Prolog

13.6K 847 100
                                    


Malam ku jadikan tempat peraduan, aku menangis di pangkuan sang rembulan yang seakan bisa memeluk tubuh ringkihku yang gemetar. Terkadang, ingin rasanya aku berteriak pada semesta bahwa, aku sudah berada pada titik lelah yang sesungguhnya. Namun, aku tahu semua itu hanya berujung sia-sia, rintihanku di setiap malam pun tiada artinya. Keadaan terus memaksaku untuk mengikuti alur yang seakan ingin menghancurkanku perlahan. Aku ingin berhenti dari permainan takdir ini. Aku lelah bersandiwara seolah aku baik-baik saja disaat hatiku sendiri terluka.

Kududukkan diriku di tepi ranjang, menunduk merenungkan nasibku yang malang. Aku tertawa sumbang mengingat diriku yang sempat berkeyakinan bahwa, "Di masa depan nanti aku pasti akan bertemu pria sempurna yang akan menjadikanku wanita paling bahagia di dunia." Ucapku di usia belasan tahun.

Saat itu adalah masa-masa di mana aku tengah membangun mimpiku setinggi-tingginya. Aku bahkan berangan ingin menjadi ratu di istana hati seseorang yang mampu mencintaiku beserta semua kekuranganku. Namun mimpi itu terpaksa berhenti, ketika aku dijodohkan dengan manusia tak berperasaan bernama Kim Taehyung. Saat pertemuan pertama kami, Taehyung menolakku mentah-mentah padahal keluarganya sendiri yang tiba-tiba datang dan memintaku untuk menjadi istrinya.

Masih teringat jelas, saat itu Taehyung membawaku pergi dari hadapan keluarga kami hanya untuk memaki dan menghinaku agar aku menolak perjodohan yang keputusannya seratus persen berada di tanganku. Dia pria yang kasar, tatapannya begitu tajam. Tanpa di paksa pun aku pasti akan menolaknya.

Tetapi, saat kami kembali setelah izin berbicara berdua, aku melihat Ayahku tersenyum lembut dengan manik matanya yang sedikit berembun. Hatiku goyah, aku tak kuasa melihat permohonan yang Ayah berikan melalui sorot matanya. Karena hal itulah aku berubah pikiran. Aku memutuskan untuk menyetujui perjodohan itu dan mengabaikan Taehyung yang menatapku penuh amarah karena jawabanku tak sesuai dengan kesepakatan kami sebelumnya. Tapi aku tidak peduli, prioritasku saat itu hanyalah Ayah. 

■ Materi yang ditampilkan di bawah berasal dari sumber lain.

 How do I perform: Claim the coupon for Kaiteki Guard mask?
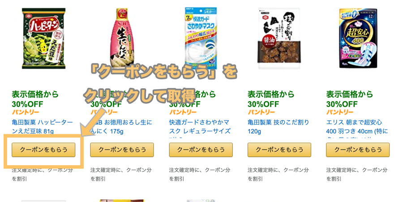tap(201, 150)
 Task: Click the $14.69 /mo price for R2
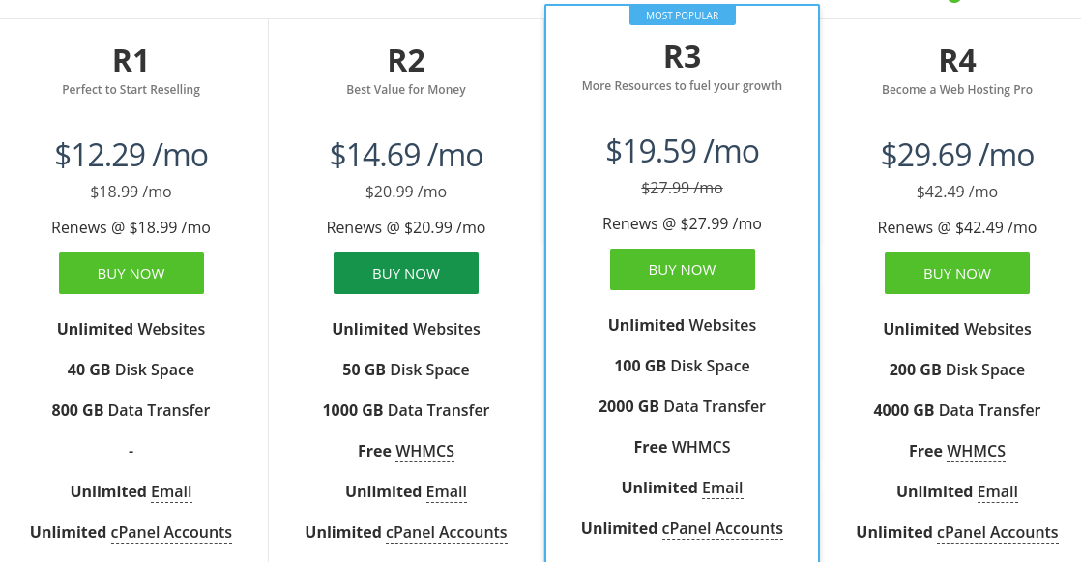click(x=406, y=155)
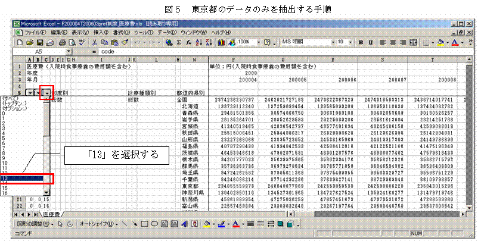481x241 pixels.
Task: Toggle Bold formatting
Action: 361,43
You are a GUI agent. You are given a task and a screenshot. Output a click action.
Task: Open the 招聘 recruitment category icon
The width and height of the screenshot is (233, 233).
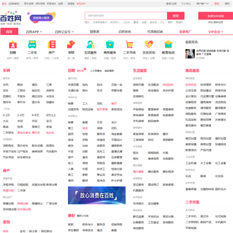click(13, 45)
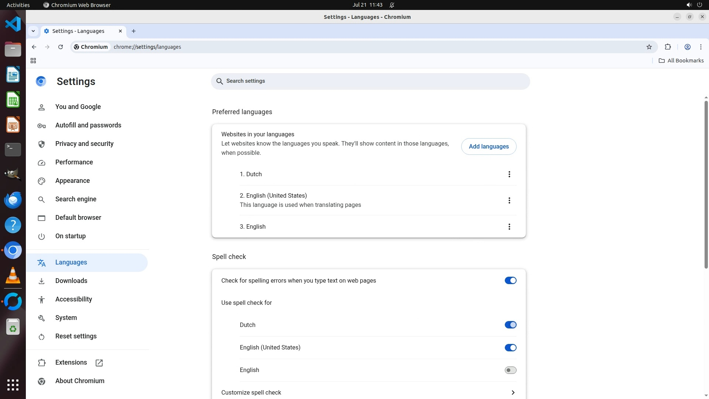Image resolution: width=709 pixels, height=399 pixels.
Task: Click the profile avatar icon
Action: tap(687, 47)
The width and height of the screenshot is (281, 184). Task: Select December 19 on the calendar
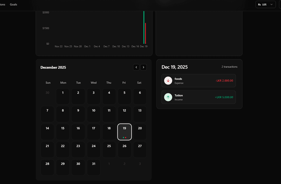(x=124, y=132)
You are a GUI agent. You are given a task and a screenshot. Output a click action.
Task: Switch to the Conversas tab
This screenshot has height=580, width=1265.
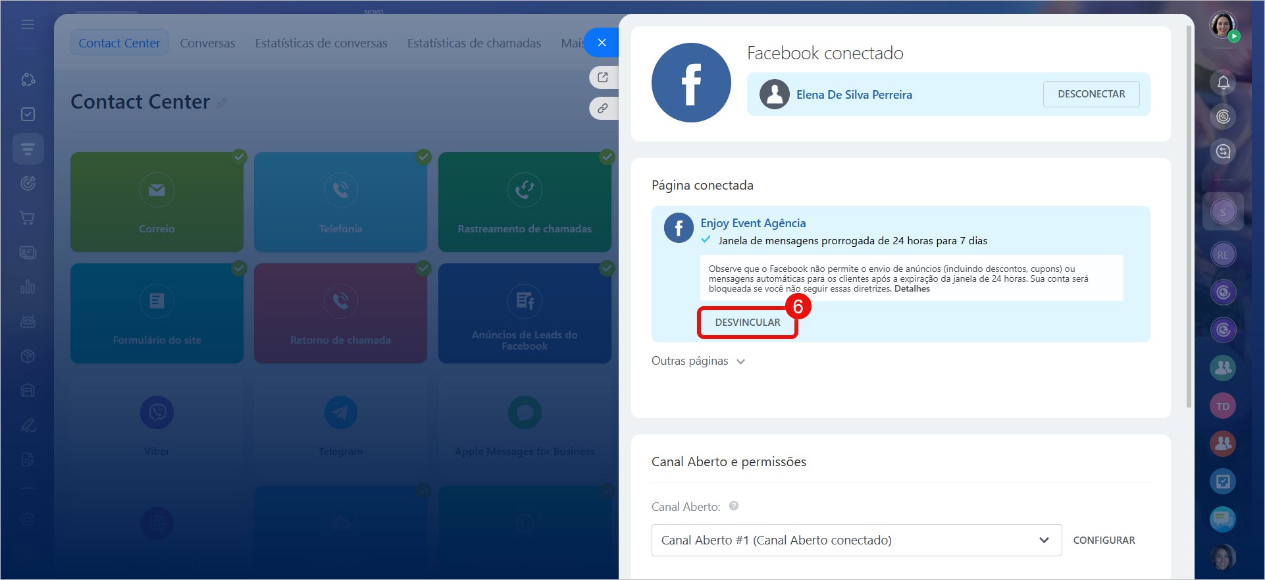pos(207,43)
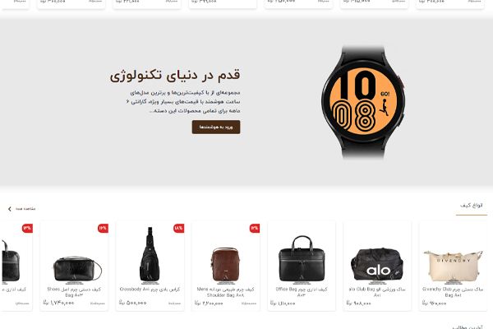
Task: Click the brown smartwatch category button
Action: pyautogui.click(x=216, y=127)
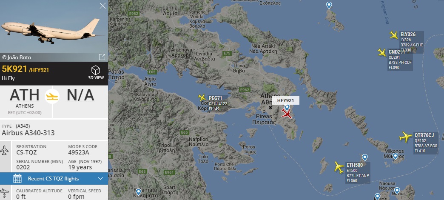Click the Mikonos airport pin marker

pyautogui.click(x=395, y=156)
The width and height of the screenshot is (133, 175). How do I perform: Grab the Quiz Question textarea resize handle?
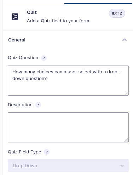[127, 93]
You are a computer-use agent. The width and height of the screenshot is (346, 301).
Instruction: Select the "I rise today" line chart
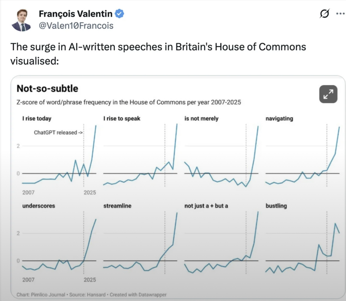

Dan ya, kami benar-benar menikah. Taehyung tak dapat melakukan apa pun sebab Kakek Taehyung yang tegas tak memberinya celah untuk menyuarakan isi hatinya. Kini, kami resmi menjadi pasangan suami istri. Meskipun aku tak mencintainya, aku tetap mengingat pesan Ayah yang mana ia memintaku untuk menjadi istri yang patuh dan hormat pada suami. Aku tentu menyanggupinya, karena mau tidak mau hal itu kini menjadi kewajibanku. Aku akan belajar mencintainya meskipun Taehyung belum tentu melakukan hal yang sama.

Aku kembali pada kesadaranku saat pintu kamar terbuka. Aku lihat Taehyung berjalan ke arahku dengan sorot tajamnya. "Sampai kapan kau akan menangis? Aku lapar, cepat buatkan aku makanan!"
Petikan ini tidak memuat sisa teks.